Warding Off Evil
What are some cross-cultural superstitions to scare off evil and where did they come from?
When my Jamaican Mum was about to enjoy a cocktail, she’d take a moment to fling a few drops up in the air: “For the good spirits!” Old school Jamaicans know to toss a pinch of salt if you want to scare away bad duppies. Turn around three times at your front door to shake off any evil ghosts who might have followed you home.
Rituals to ward off wicked forces reach centuries back. A cross-cultural sampling:
Today, wedding bouquets are works of floral art to be clutched then hurled. In times of yore, bouquets were messy bundles of pungent spices, herbs and garlic. These smelly companions staved off the stench of infrequently bathed brides. The carefully chosen ingredients were also designed to repel bad spirits.
Historic landmarks and churches feature snarling, hungry gargoyles ready to pounce on any evil interlopers who dare to venture near.
A Better Lump Of Coal
Santa’s gifts of coal do not foretell good fortune. Some people, however, voluntarily lug around coal lumps to shield themselves from rotten influences. Then again, 19th Century robbers also crept around with pockets of coal to ensure a clean getaway.
First Comes Safety, Then Comes Kissing
If people catch themselves under the mistletoe today, they may gleefully pause or run like stink, depending on who is in the vicinity. Mistletoe was not always about kissing. Originally, it was hung in the doorway to repel forces of doom.
Drums And Clappers
From Africa to Asia, percussive banging has been used to chase away evil.
Many are still disciplined in keeping their front doorsteps swept clean in order to break the path of evil. A broom is stored near the door for quick access and symbolic protection.

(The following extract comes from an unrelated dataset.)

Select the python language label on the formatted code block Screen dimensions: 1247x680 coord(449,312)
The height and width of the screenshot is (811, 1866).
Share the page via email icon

Round holiday time, you’ll see festive garlands hanging off doors, mantelpieces and hooks. Whether crafted of fennel, mugwort, burdock, garlic, jasmine or pine, garlands were originally strung across the door to fend off nasty creatures and protect the home.
Bits of Birch
People and cows wore birch twigs to scare away wicked witches. Rosemary and St. John’s wort were considered similarly protective.
No one is advocating half-finished DIY messes all about the house. Some believe, however, that you should leave one task not quite done so as to stop fiends from barging in to undo all of your hard work.
Cover Your Mouth
No, strangers don’t want to see your tonsils or remnants of the lunch you so savoured. But, our forebears didn’t hide their yawns to be polite. Hands quickly flew to gaping mouths to prevent evil spirits from rushing in.
Whistle and Snap
If you must whistle while you work, then you better snap your fingers at the same time. This snapping is said to scare off the goblins who might otherwise be summoned by your whistling call.